**Exercise task 1**
Report how many lines of the listing contain the string "agent", counting case exactly, and give only that number.

**Selected passage**
----------------------------------------
If Z is absent from the model, then the two procedures presented in the preceding subsection are also equivalent to this procedure, because permuting X with constant Y or permuting Y with constant X is equivalent if there is no Z variable.

Comparing the F test on the residuals with formula (13), and using (12) and (11), we have

$$\eqalign{ & \hat \beta ({Y^\pi },X\left| {Z) = } \right.\hat \beta (\hat \gamma Z + \pi ({{\hat \varepsilon }_{YZ}}),X\left| {Z)} \right. \cr & = \hat \beta (\pi ({{\hat \varepsilon }_{YZ}}),X\left| {Z)} \right. \cr & = \hat \beta (\pi ((\gamma - \hat \gamma )Z),X\left| {Z)} \right. + \hat \beta (\pi (E),X\left| {Z)} \right. \cr} $$
(14)

, and, in the last line, the second term has a permutation invariant distribution while the first term is negligible when n is large and therefore \((\gamma - \hat \gamma )\) is small. This suggests that the Freedman-Lane approach of permuting residuals can be used not only for asymptotically pivotal statistics but also when using the partial regression coefficient as a test statistic. The same procedure for pivotal statistics was proposed by Anderson and Legendre (1999) for vector data and by Legendre (2000) for matrix data.

This method, which we call the “Freedman-Lane Semi-Partialing” (FLSP) approach, might also be termed Y-conditional-semi-partialing regression approach, since the effect of Z is partialed out from Y and then the resulting Y residuals are permuted and regressed on X and Z. Note that in the process Z is entered in the regression twice. The effect of Z need not also be partialed out from X, since Z is used in the regression anyway and X and Z are not permuted with respect to each other. Furthermore, putting in \(\hat \gamma Z\) as is done in (12) does not change the F statistic because Z is being controlled for in model (13). Following Anderson and Robinson (2001) we could also use the partial correlation \(r({{\hat \varepsilon }_{YZ}},X\left| {Z)} \right.\) as a test statistic, and test it in the permutational distribution \(r(\pi ({{\hat \varepsilon }_{YZ}}),X\left| {Z)} \right.\). This will also be approximately the same as using the F test as proposed by Freedman and Lane (see the “first idea” in their proof, which implies that asymptotically, F(Y π,X|Z) and r 2(Y π,X|Z) are functions of each other).

3.2.2 3.2.2. Double Semi-Partialing.

We now introduce a new approximately exact test that follows a similar logic as the FLSP and hence complements the set of similar existing permutation tests. Whereas the FLSP approach conditions the test statistic under permutation on the relationship between Y and Z, we could follow an analogous reasoning and condition it on the relationship between X and Z. Although this is a logical analogue of the Freedman-Lane approach, it seems not to have been proposed before.

Similar to (9) we define

$${{\hat \varepsilon }_{XZ}} = X - \hat \delta Z$$
(15)

, where \({\hat \delta }\) is the OLS estimate for the model

$$X = \delta Z + V$$
(16)

. In the new method these residuals are permuted and the model

$$Y + \beta \pi ({{\hat \varepsilon }_{XZ}}) + \gamma Z + E$$
(17)
----------------------------------------
**Exercise task 2**
Rewrite the passage on permutation tests, starting with "If Z is absent" and going on through "no Z variable.", with "permuting" replaced by "shuffling".
----------------------------------------
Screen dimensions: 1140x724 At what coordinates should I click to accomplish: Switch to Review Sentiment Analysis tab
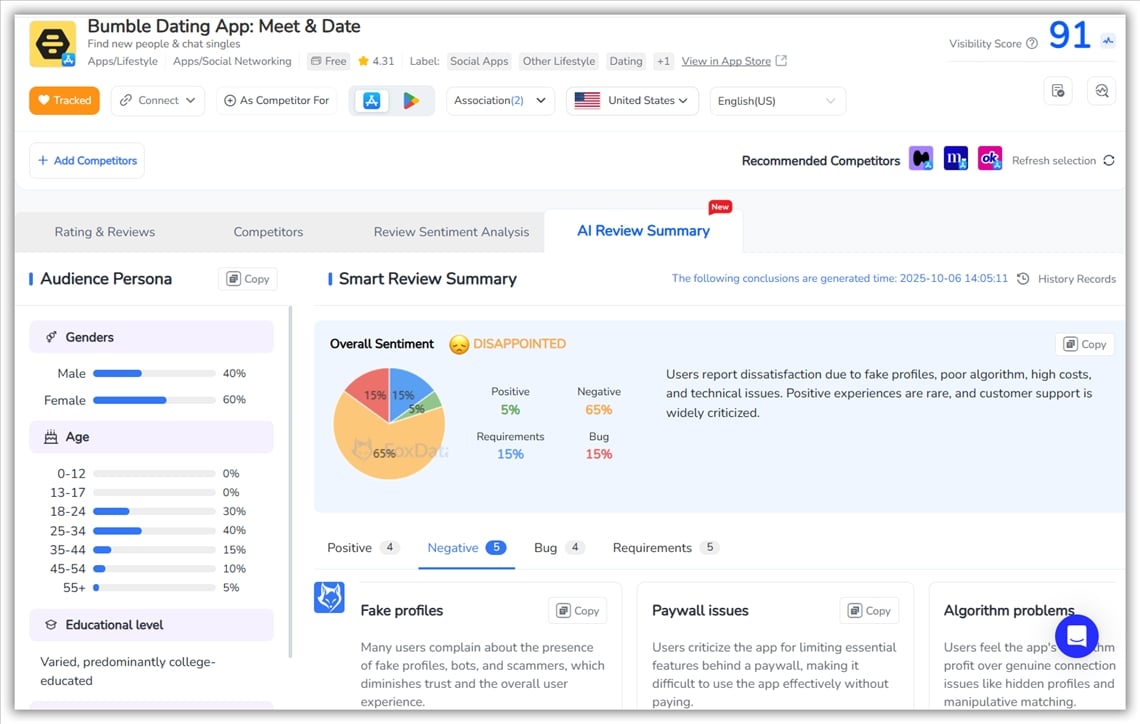(451, 232)
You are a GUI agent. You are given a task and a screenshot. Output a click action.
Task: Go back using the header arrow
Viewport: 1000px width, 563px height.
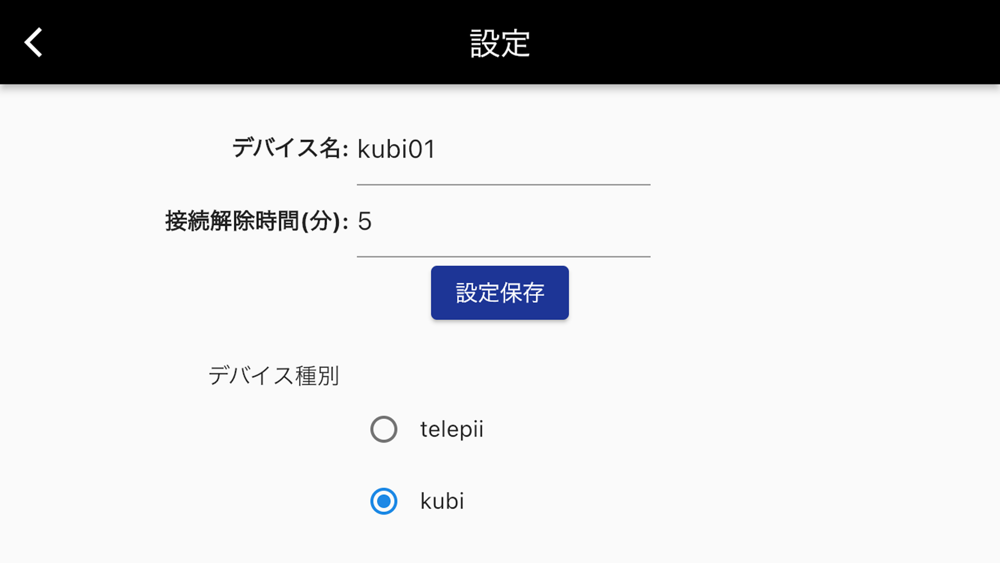point(34,42)
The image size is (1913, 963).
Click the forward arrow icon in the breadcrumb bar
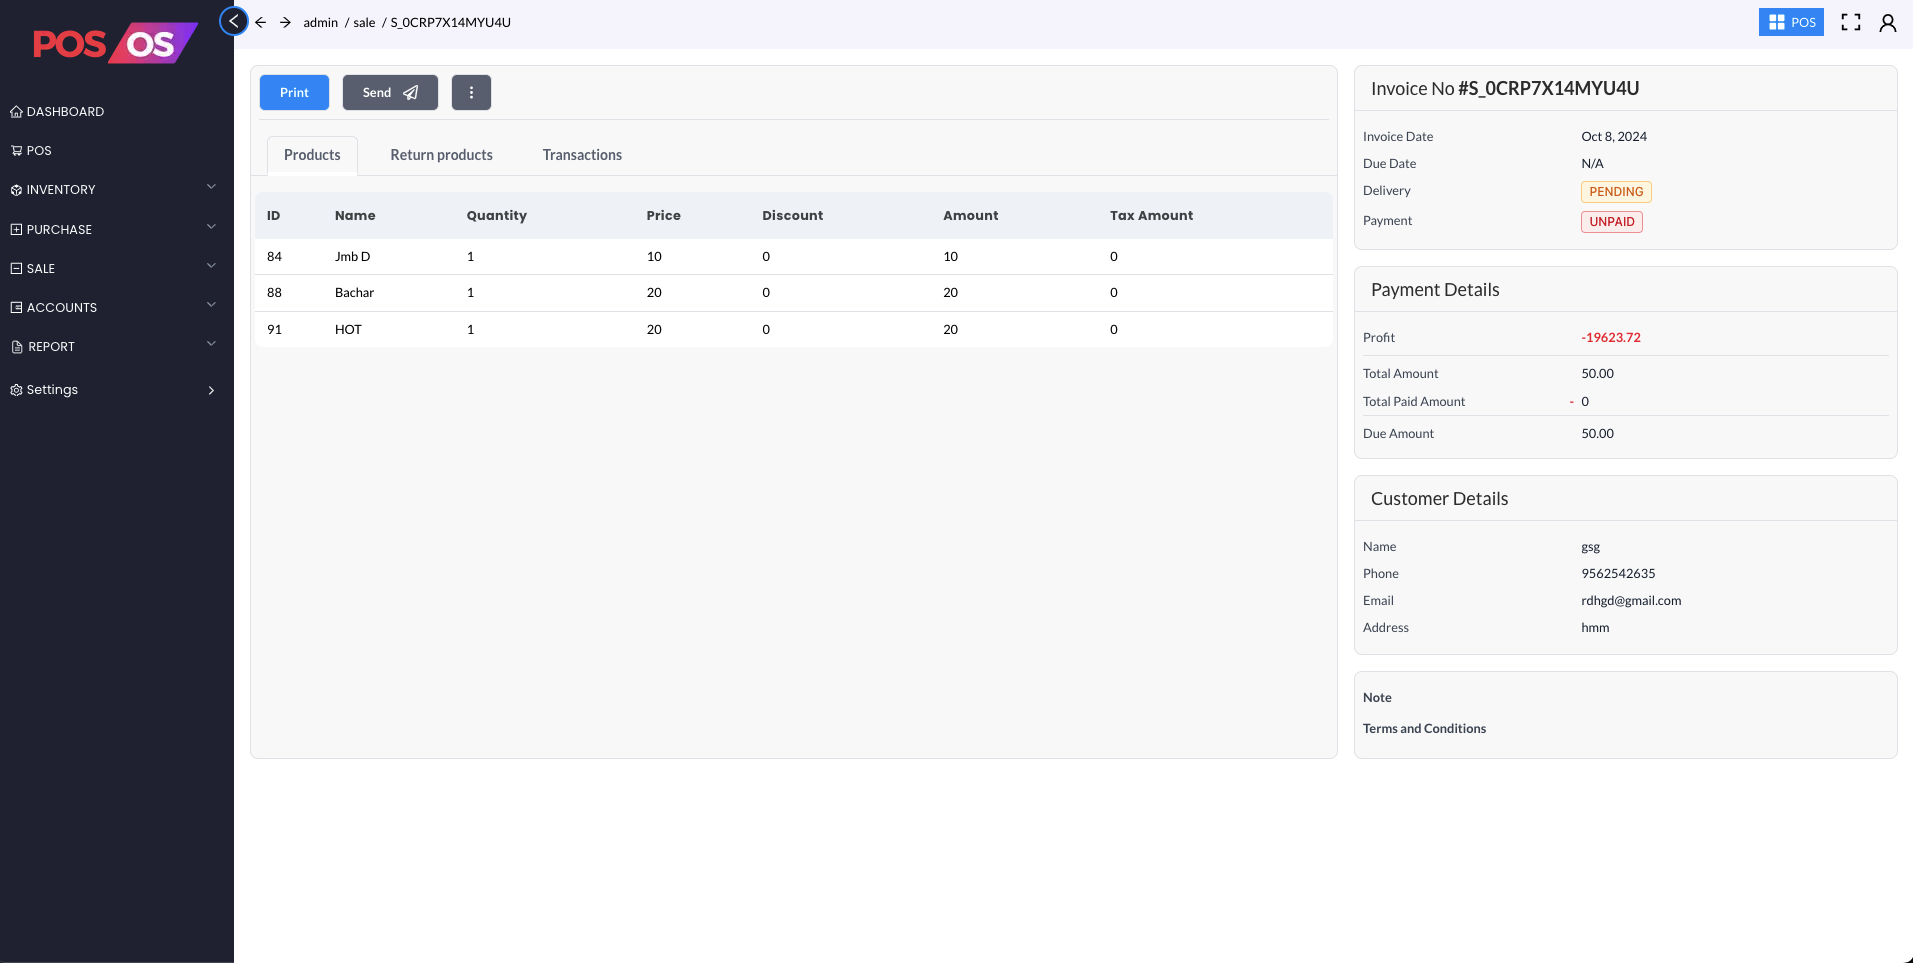286,22
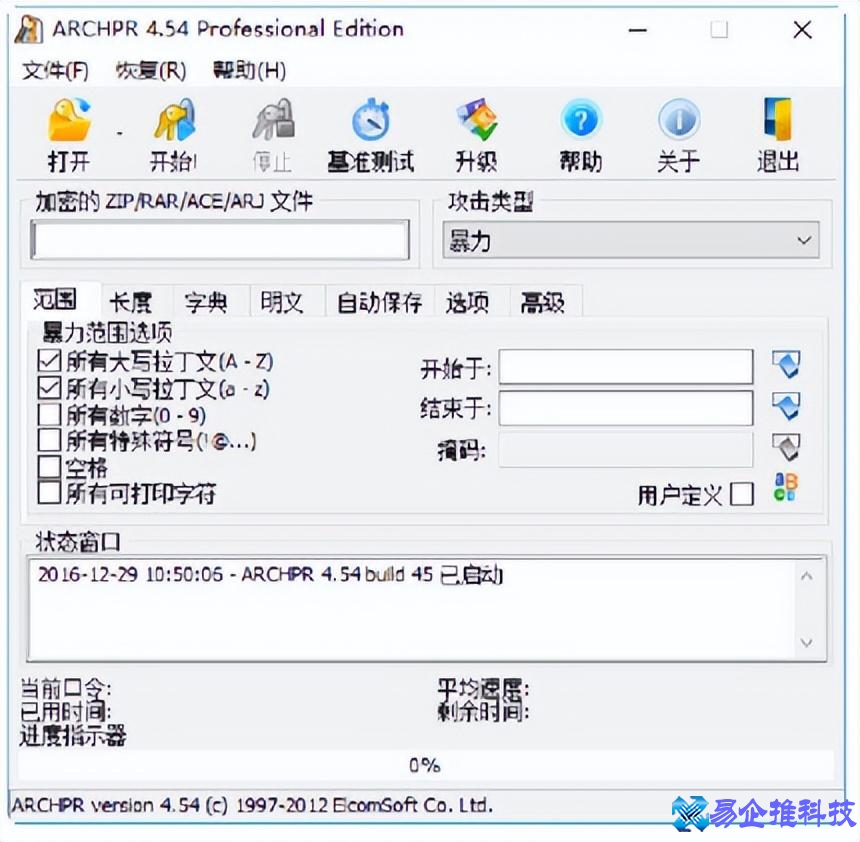Image resolution: width=860 pixels, height=842 pixels.
Task: Click the arrow button next to 开始于 field
Action: (786, 365)
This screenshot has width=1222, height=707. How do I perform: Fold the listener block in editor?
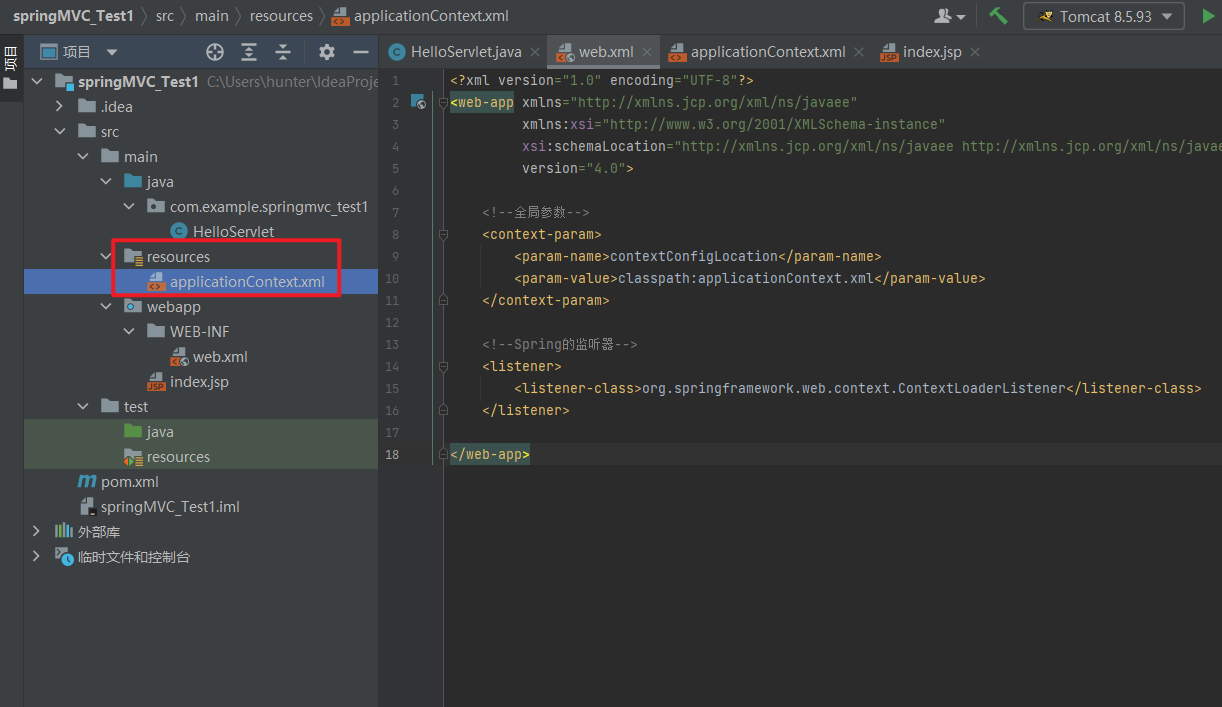click(x=442, y=366)
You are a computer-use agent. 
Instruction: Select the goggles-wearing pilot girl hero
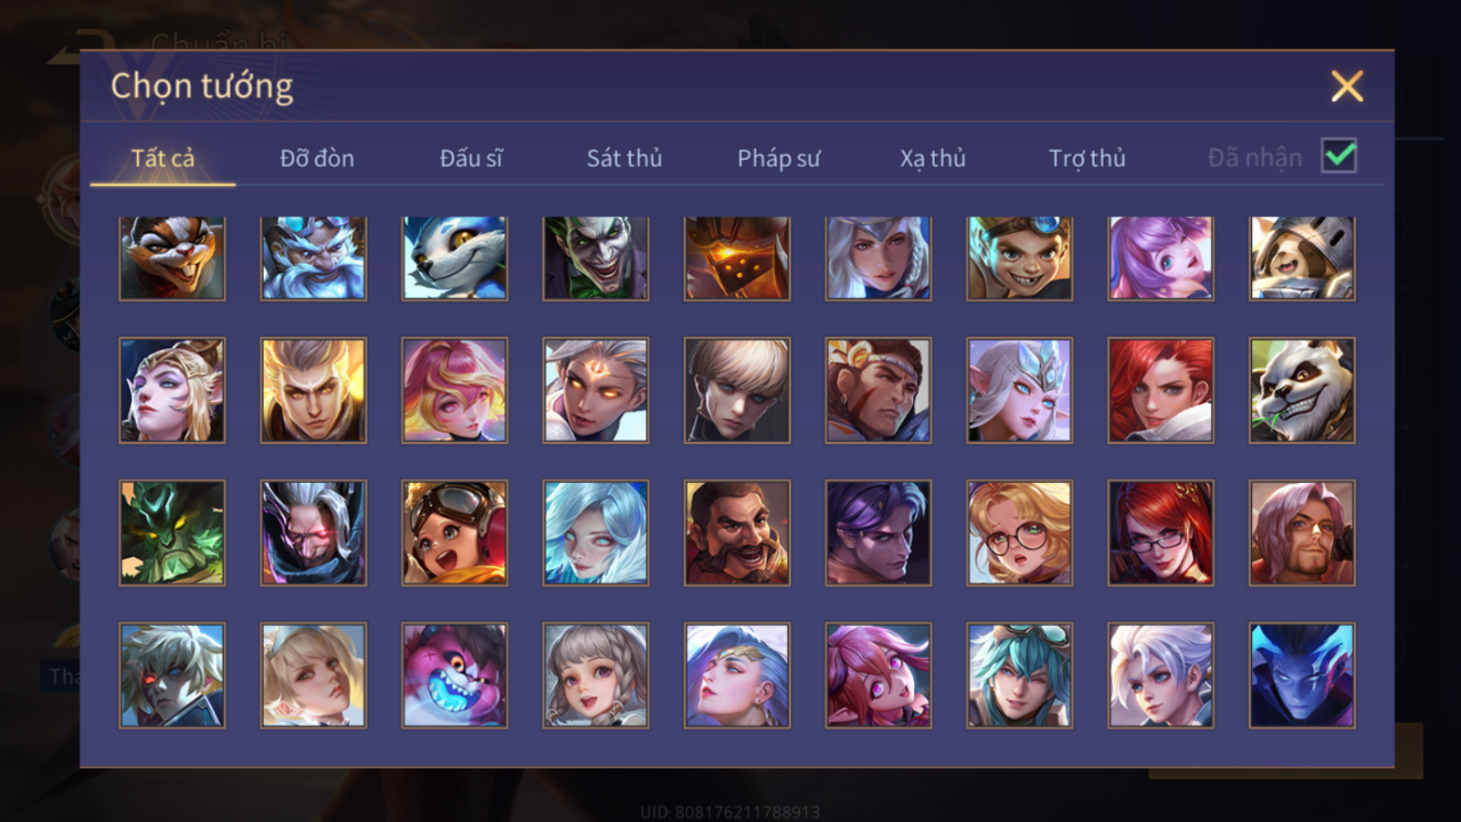coord(455,533)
----------------------------------------
**Task result 1**
2

**Task result 2**
If Z is absent from the model, then the two procedures presented in the preceding subsection are also equivalent to this procedure, because shuffling X with constant Y or shuffling Y with constant X is equivalent if there is no Z variable.